Grand Prix Lattebusche, il via alle gare di sci avverrà il 5 gennaio

Domenica 16 Dicembre 2018 di Silvano Cavallet
Presentazione ieri del trofeo Lattebusche di sci

«Il cinquantesimo è un po’ più in là nel tempo; intanto godiamoci questi 9 anni che mancano. Perché sì, la volontà dell’azienda è di continuare a sostenere questo evento». Ha risposto così, Matteo Bortoli (responsabile marketing e relazioni esterne di Lattebusche), alle sollecitazioni giuntegli nel corso della presentazione, a Pedavena, dell’edizione numero 41 del Grand Prix che porta il nome dell’azienda di Busche. In precedenza, Roberto Bortoluzzi, presidente della Fisi veneta, aveva dichiarato che nell’ambiente nessuno riesce a immaginare il circuito di Baby e Cuccioli senza la presenza dell’azienda feltrina. «Questa rassegna - ricordava Bortoluzzi - continua a presentare numeri importanti che ci consentono di guardare al futuro con buona tranquillità». L’assegnazione per il secondo anno consecutivo a Cortina della finale si inserisce nella prospettiva che porterà ai Mondiali del 2021 e, questo l’auspicio, ai Giochi del 2026.
NUMERI IMPORTANTI
Quanto alle gare - invariata la formula: prima parte con cinque appuntamenti per ogni Circoscrizione, poi le finali - l’esordio sarà affidato al fondo: Belluno-Treviso sarà di scena a Padola il 5 gennaio. L’alpino, invece, prenderà il via il giorno dopo, a Cortina (Belluno Alta) e ad Arabba (Belluno Bassa). Il gran finale, come detto, a Cortina, il 9 e 10 marzo. Quale sia il portato del Grand Prix, è apprezzabile con un semplice calcolo. Una giornata completa vede in lizza (per il solo Bellunese) circa 200 atleti dell’alpino e un centinaio del nordico; ai quali aggiungere tecnici, accompagnatori e familiari. Anche dal punto di vista turistico numeri importarti.
 
ONERE&ONORE
«Per noi è - assieme - un onore e un onere essere stati chiamati a curare nuovamente la finale del Lattebusche - ha spiegato Igor Ghedina, presidente dello Sci Club Cortina -. Onore, perché significa che quanto fatto lo scorso anno è stato apprezzato; onere, perché l’organizzazione con le nuove regole (doppie gare di alpino il sabato e, sempre sabato, la prova di fondo, ndr) è impegnativa. Per fortuna possiamo contare su un’oliata macchina di volontari e sul supporto della civica amministrazione». Il cui saluto è stato portato dal vicesindaco, Luigi Alverà. «Lo sport è sempre una bella occasione per socializzare, massima quando protagonisti sono i più piccini, come nel caso del Lattebusche». Non poteva mancare il saluto della Fisi nazionale.

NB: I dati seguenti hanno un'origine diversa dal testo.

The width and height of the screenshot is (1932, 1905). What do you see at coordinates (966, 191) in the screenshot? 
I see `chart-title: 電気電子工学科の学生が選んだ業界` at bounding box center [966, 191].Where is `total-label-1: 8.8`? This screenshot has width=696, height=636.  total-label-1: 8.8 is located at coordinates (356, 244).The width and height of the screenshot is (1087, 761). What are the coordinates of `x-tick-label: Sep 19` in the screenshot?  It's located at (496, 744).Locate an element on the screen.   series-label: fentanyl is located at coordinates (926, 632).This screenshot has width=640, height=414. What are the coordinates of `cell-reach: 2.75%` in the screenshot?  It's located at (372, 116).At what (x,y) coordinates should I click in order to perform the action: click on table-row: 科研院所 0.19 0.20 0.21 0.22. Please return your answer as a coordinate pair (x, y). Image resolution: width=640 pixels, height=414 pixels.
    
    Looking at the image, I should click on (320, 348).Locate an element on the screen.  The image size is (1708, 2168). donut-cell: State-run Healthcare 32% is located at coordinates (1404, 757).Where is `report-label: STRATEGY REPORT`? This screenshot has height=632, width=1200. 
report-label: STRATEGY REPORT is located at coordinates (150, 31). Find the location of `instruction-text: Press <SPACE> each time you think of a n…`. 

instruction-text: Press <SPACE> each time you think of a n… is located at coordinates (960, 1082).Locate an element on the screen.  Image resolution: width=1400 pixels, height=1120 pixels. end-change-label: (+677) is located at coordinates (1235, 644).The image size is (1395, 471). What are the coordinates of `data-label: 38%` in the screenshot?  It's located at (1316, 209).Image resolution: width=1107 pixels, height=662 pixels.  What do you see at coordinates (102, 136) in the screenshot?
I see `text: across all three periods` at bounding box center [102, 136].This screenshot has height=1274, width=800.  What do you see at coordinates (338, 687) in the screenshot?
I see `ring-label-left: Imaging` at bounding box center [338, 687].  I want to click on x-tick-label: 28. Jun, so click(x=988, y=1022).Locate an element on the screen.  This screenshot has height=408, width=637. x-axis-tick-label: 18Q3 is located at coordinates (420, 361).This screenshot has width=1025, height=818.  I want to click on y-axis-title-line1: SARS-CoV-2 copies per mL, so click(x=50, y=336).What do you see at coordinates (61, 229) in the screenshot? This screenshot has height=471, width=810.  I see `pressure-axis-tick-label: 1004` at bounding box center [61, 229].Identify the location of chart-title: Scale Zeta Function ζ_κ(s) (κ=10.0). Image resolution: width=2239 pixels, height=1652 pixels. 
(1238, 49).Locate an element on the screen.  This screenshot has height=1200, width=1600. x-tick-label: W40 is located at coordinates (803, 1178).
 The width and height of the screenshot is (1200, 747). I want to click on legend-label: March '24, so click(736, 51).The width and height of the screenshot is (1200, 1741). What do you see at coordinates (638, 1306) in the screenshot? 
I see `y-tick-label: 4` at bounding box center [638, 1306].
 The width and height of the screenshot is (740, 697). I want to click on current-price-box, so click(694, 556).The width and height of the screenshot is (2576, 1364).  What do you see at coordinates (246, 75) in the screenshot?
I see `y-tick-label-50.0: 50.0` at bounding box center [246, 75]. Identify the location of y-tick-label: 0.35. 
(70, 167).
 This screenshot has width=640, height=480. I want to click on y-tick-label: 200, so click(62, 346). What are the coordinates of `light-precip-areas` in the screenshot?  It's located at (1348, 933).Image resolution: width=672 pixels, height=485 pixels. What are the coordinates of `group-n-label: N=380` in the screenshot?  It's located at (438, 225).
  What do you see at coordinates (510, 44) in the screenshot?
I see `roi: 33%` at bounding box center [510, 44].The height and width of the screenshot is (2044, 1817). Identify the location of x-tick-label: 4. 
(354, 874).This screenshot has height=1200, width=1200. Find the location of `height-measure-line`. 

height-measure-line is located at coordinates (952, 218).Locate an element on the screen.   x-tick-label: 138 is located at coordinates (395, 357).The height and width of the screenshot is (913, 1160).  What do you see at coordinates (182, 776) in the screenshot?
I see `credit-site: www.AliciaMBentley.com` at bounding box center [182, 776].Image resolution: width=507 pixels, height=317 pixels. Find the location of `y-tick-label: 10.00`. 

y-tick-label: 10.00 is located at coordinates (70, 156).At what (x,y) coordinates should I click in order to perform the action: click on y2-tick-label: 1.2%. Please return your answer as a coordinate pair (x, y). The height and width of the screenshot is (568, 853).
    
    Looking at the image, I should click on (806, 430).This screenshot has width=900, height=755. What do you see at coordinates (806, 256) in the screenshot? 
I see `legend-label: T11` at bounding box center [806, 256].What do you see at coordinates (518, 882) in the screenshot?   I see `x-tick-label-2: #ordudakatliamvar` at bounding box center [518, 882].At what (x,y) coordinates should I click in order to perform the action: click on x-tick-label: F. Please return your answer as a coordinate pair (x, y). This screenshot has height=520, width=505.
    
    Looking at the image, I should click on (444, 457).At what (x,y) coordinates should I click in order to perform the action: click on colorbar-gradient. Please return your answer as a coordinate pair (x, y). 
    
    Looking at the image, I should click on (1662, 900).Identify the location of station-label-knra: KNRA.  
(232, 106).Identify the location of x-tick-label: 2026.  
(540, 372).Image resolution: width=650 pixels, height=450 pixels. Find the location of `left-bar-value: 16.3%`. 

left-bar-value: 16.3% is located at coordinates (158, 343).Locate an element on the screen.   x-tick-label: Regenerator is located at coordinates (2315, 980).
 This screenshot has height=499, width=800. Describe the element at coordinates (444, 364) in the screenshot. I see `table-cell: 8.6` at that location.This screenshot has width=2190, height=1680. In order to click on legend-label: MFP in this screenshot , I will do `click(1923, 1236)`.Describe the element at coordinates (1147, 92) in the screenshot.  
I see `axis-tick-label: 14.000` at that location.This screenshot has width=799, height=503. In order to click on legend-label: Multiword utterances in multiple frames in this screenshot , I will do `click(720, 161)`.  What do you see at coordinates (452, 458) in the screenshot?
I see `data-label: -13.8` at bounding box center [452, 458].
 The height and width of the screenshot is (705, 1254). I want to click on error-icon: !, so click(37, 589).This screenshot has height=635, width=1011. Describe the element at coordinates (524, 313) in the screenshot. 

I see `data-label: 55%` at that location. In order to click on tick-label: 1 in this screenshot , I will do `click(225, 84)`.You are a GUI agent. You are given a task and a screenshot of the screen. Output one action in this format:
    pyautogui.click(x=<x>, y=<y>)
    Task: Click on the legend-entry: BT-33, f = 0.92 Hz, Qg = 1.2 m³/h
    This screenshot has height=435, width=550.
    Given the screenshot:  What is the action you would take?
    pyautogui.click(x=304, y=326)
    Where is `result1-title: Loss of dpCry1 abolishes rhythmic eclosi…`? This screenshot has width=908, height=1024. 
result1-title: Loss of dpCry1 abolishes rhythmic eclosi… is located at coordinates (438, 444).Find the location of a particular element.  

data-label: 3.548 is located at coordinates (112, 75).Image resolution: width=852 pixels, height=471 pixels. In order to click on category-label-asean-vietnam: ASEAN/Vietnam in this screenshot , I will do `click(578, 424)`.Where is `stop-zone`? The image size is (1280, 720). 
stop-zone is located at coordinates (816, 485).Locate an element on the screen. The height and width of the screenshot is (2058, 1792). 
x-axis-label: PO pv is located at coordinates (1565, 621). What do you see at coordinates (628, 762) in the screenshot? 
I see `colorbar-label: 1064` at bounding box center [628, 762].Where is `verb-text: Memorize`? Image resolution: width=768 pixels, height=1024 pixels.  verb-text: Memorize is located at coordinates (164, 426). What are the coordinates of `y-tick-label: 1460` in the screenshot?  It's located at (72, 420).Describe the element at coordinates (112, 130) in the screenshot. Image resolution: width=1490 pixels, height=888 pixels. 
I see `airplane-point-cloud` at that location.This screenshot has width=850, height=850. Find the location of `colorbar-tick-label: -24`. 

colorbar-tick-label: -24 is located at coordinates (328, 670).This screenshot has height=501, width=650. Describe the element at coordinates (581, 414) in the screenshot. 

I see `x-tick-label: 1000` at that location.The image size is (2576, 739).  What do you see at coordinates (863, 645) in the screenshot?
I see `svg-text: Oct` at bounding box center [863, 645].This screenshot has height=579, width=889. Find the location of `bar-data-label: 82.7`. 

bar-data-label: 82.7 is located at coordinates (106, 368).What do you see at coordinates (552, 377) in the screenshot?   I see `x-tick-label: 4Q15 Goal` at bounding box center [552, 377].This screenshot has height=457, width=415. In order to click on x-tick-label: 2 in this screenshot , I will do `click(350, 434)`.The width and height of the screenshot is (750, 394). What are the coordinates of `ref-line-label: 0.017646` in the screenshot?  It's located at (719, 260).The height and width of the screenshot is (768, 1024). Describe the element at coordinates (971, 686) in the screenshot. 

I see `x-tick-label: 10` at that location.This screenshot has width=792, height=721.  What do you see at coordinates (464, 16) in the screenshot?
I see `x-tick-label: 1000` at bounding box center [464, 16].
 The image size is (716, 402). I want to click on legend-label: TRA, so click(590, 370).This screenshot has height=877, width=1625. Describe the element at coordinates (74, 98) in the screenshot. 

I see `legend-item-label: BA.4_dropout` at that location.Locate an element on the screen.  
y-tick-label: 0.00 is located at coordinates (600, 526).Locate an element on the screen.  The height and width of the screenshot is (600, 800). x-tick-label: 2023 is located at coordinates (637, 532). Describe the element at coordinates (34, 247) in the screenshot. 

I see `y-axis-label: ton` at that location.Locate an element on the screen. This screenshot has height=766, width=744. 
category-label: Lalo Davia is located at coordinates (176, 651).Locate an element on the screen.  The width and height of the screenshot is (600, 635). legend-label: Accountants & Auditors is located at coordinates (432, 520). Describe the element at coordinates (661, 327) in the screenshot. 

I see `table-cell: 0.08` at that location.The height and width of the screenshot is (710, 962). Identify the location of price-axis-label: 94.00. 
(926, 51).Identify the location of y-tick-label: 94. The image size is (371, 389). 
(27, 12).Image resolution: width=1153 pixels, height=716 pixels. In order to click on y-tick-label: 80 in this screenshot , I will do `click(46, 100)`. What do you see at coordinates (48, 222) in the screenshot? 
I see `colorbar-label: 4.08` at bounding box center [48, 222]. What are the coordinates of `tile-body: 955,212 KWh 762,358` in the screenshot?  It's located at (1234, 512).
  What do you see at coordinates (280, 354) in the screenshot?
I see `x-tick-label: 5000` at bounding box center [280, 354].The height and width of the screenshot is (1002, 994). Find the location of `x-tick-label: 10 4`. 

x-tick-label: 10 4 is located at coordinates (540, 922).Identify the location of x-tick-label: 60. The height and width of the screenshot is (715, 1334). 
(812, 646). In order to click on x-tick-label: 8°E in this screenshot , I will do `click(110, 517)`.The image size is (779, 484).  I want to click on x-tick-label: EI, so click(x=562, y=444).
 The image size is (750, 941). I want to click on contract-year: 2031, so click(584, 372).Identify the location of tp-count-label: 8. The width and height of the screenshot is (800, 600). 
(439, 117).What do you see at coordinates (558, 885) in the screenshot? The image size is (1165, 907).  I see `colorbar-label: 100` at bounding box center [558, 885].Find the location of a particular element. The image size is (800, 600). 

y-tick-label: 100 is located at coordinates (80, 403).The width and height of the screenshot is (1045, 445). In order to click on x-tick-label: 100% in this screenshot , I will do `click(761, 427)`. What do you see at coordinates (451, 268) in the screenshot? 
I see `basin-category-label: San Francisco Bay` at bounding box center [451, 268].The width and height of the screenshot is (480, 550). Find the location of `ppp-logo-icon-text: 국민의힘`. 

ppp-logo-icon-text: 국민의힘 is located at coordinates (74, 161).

Assente per altri impegni il presidente Roda, è toccato al consigliere Carlo Dal Pozzo ricordare la valenza del Grand Prix. «Basterà pensare - ha detto Dal Pozzo, tradendo la sua inclinazione per gli sci stretti - che tre delle azzurre impegnate nella CdM di fondo a Davos - Anna Comarella, Sara Pellegrini e Lucia Scardoni - avevano gareggiato nel Lattebusche». Le recenti vicissitudini hanno aumentato l’attenzione del governo regionale per il territorio bellunese. Lo ha ricordato il consigliere Franco Gidoni, che ha parlato dei nuovi stanziamenti previsti in bilancio. Il circuito, poi, vuole essere anche un gesto d’attenzione per il territorio della montagna veneta ma bellunese in particolare. «Noi - ha chiosato Bortoli - siamo vicini al circuito nato dall’intuizione di Ivano Giopp anche perché crediamo che rappresenti anche una forma di supporto al nostro territorio. Lattebusche ha 200 aziende agricole in area montana, sicché dire “consumare prodotti Lattebusche significa sostenere questa terra” non è certo un semplice slogan».